NAT Parkinsons patient-1602054801890
Parkinson's Disease patients suffer from tremors, stiffness and rigidity Image Credit: For illustrative purpose only

Dubai: A 45-year-old Bahraini expatriate, afflicted with early onset of Parkinson’s Disease, was literally bound to the wheelchair without heavy dose of medication owing to involuntary tremors. Early this year, she went in for a Deep Brain Stimulation (DBS), a revolutionary neurological procedure in India, to manage the tremors. But when COVID-19 struck, she was not able to get the electrodes programmed to give her the kind of stimulation she required.

At a loss on what to do, she approached Dr Pushpraj Shetty, consultant neurologist at Mediclinic Welcare Hospital. With his expertise in programming DBS electrodes, she began to walk, drive and swim, with her heavy PD medication being halved.

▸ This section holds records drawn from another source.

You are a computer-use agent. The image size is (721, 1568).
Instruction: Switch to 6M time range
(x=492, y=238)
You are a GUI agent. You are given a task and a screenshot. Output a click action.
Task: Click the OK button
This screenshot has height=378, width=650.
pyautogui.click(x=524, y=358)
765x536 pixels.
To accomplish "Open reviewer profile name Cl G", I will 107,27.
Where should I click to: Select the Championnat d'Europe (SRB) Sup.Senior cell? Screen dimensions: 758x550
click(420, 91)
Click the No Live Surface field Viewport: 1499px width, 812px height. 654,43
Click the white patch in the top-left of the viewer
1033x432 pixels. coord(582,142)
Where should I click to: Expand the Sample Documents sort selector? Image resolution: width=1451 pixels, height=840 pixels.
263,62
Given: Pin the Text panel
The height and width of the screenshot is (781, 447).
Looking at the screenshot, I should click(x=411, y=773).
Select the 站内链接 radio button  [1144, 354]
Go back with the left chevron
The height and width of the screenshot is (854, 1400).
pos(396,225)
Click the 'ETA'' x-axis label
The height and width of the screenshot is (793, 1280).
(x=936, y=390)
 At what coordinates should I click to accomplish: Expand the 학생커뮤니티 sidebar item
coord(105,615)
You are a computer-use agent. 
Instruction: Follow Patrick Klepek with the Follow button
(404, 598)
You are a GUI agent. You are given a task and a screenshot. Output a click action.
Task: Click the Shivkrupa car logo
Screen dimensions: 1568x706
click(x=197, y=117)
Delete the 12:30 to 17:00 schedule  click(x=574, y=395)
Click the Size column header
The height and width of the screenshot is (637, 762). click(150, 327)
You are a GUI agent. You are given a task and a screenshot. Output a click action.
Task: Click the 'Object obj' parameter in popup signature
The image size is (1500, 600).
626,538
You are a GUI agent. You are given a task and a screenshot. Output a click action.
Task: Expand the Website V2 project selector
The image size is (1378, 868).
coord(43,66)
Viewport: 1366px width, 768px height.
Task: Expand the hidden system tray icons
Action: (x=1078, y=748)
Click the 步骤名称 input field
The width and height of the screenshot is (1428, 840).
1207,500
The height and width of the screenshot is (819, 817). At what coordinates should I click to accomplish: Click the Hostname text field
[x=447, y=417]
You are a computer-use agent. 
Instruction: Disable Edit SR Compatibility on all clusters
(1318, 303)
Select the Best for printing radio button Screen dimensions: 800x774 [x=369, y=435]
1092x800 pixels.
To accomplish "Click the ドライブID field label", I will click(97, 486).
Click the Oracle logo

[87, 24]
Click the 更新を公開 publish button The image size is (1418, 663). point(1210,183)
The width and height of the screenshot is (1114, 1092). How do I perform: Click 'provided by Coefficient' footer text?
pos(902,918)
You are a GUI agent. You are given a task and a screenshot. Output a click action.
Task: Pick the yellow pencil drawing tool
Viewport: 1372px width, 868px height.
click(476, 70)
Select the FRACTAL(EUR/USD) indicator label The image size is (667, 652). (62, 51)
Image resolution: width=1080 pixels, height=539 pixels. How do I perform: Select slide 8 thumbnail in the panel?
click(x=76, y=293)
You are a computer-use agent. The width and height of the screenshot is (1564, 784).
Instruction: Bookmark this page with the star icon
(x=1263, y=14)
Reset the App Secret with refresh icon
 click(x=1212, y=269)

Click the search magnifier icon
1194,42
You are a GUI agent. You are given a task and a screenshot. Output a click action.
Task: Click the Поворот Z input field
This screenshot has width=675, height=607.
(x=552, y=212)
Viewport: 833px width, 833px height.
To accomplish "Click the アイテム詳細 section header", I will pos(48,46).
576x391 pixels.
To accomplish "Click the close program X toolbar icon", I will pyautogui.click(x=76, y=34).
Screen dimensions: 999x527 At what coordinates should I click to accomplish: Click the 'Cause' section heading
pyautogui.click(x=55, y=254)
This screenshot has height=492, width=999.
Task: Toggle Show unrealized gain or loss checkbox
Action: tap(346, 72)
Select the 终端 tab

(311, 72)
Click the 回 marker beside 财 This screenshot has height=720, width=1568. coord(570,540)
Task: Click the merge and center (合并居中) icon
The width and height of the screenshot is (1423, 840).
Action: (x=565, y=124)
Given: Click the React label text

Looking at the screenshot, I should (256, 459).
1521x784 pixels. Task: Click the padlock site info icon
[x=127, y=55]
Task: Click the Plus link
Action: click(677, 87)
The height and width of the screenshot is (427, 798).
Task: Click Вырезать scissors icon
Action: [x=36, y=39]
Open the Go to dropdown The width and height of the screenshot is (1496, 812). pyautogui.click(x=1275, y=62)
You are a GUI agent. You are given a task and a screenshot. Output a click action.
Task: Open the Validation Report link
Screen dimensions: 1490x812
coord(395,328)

The patient has since returned to a normal life. “The whole procedure of DBS programming went well and it has relieved me from a lot of pain, made my movement easier, and it has reduced the amount of medication I take which in return has made me feel stronger and having more energy,” she said.

What is DBS?

Dr Shetty, who was previously doing DBS programming in India, has started doing the programming at the hospital in Dubai. He explained: “Deep brain stimulation involves implanting electrodes within certain areas of your brain. These electrodes produce electrical impulses that regulate abnormal impulses. This method is greatly effective in PD patients but also used for tremors in other disease like epilepsy. In PD one sees patients suffer from tremors, stiffness, rigidity, extreme tics and so on. DBS does not cure the disease but is able to help most of these symptoms, halve the medications and provide a good quality of life for the patient.”

“The amount of stimulation in deep brain stimulation is controlled by a pacemaker-like device which is like a battery, placed under the skin in the upper portion of the chest. A wire under the skin connects this device to the electrodes in your brain. The programming is carried out as and outpatient procedure and is completed under 30 minutes. Depending on their condition patients might want the programming to be tweaked to high or low stimulation from time to time. One can opt for a rechargeable battery that lasts for over 20 years or the non-rechargeable battery that requires to be changed every four years,” elaborated Dr Shetty

Dr Pushpraj Shetty

Dr Pushpraj Shetty

There are two aspects to DBS. The first involves the intervention by a neurosurgeon who places the electrodes and the second step involves the intervention by the neurologist who programmed the control device to ensure adequate stimulation.

A full-fledged DBS unit will be functional at the hospital next month and the team has already begun taking in more patients for assessment and analysis.